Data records
· · · · ·

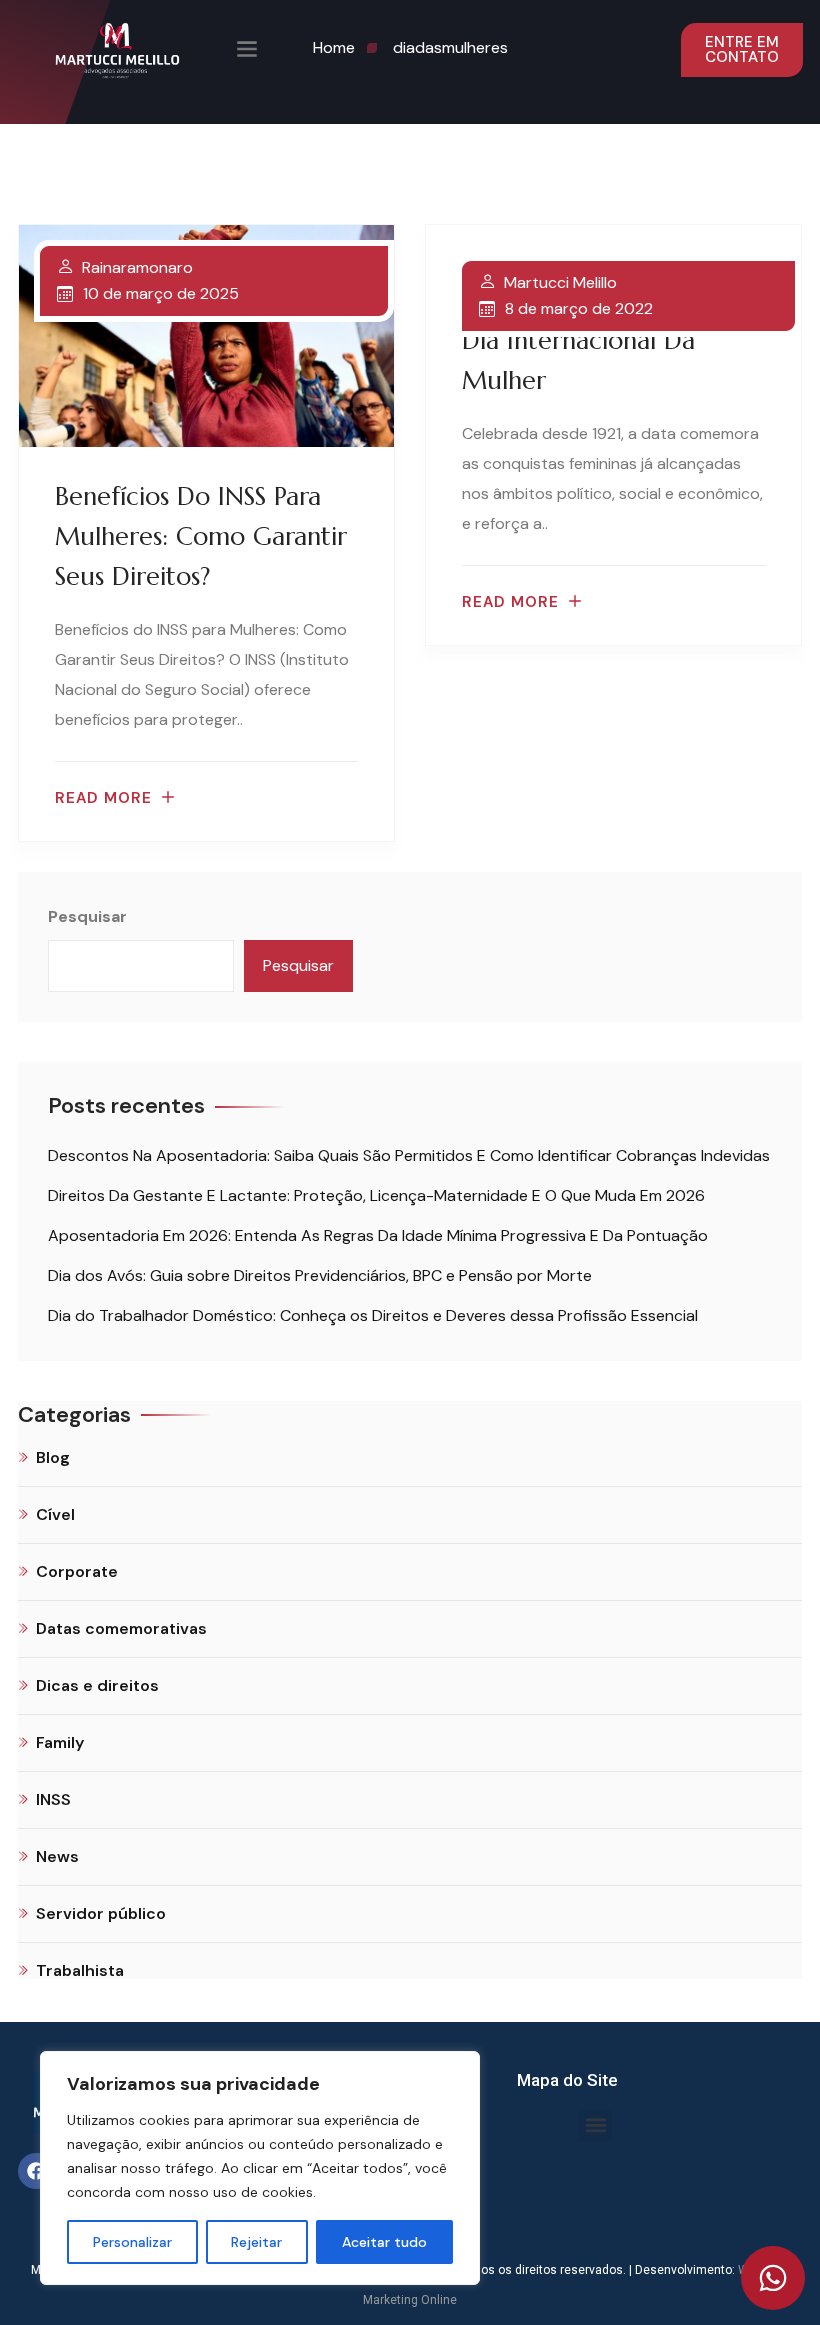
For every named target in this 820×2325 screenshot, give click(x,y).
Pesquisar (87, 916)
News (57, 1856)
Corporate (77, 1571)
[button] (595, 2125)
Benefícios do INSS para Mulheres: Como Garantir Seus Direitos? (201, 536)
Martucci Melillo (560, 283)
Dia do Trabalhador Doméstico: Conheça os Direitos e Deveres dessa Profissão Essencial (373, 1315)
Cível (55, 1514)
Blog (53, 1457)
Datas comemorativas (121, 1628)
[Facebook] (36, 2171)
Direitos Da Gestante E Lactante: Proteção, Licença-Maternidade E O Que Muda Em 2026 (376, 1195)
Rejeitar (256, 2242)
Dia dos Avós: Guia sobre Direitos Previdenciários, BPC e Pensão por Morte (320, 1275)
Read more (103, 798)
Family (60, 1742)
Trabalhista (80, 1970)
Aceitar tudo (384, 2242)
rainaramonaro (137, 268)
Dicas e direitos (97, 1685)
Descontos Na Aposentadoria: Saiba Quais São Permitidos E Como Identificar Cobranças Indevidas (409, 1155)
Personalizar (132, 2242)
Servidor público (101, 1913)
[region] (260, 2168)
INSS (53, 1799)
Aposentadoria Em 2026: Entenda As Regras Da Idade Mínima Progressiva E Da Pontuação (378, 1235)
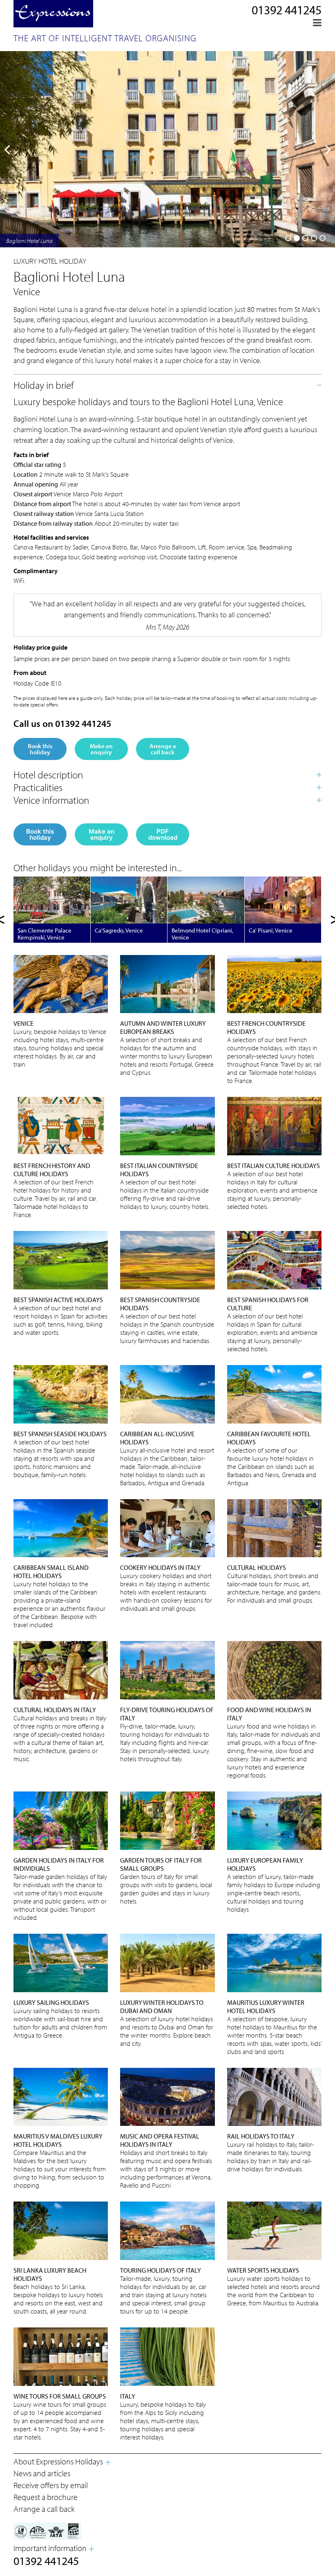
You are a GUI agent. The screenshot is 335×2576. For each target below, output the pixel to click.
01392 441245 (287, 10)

· · · · ·

Leave images out of the retyped records; keep all else exact.

RESPONSE BELOW:
For every named target in this 820×2325 screenshot, give click(x,y).
Pesquisar (87, 916)
News (57, 1856)
Corporate (77, 1571)
[button] (595, 2125)
Benefícios do INSS para Mulheres: Como Garantir Seus Direitos? (201, 536)
Martucci Melillo (560, 283)
Dia do Trabalhador Doméstico: Conheça os Direitos e Deveres dessa Profissão Essencial (373, 1315)
Cível (55, 1514)
Blog (53, 1457)
Datas comemorativas (121, 1628)
[Facebook] (36, 2171)
Direitos Da Gestante E Lactante: Proteção, Licença-Maternidade E O Que Muda Em 2026 (376, 1195)
Rejeitar (256, 2242)
Dia dos Avós: Guia sobre Direitos Previdenciários, BPC e Pensão por Morte (320, 1275)
Read more (103, 798)
Family (60, 1742)
Trabalhista (80, 1970)
Aceitar tudo (384, 2242)
rainaramonaro (137, 268)
Dicas e direitos (97, 1685)
Descontos Na Aposentadoria: Saiba Quais São Permitidos E Como Identificar Cobranças Indevidas (409, 1155)
Personalizar (132, 2242)
Servidor público (101, 1913)
[region] (260, 2168)
INSS (53, 1799)
Aposentadoria Em 2026: Entenda As Regras Da Idade Mínima Progressiva E Da Pontuação (378, 1235)
You are a GUI agent. The screenshot is 335×2576. For each target below, output the pixel to click.
01392 441245 (287, 10)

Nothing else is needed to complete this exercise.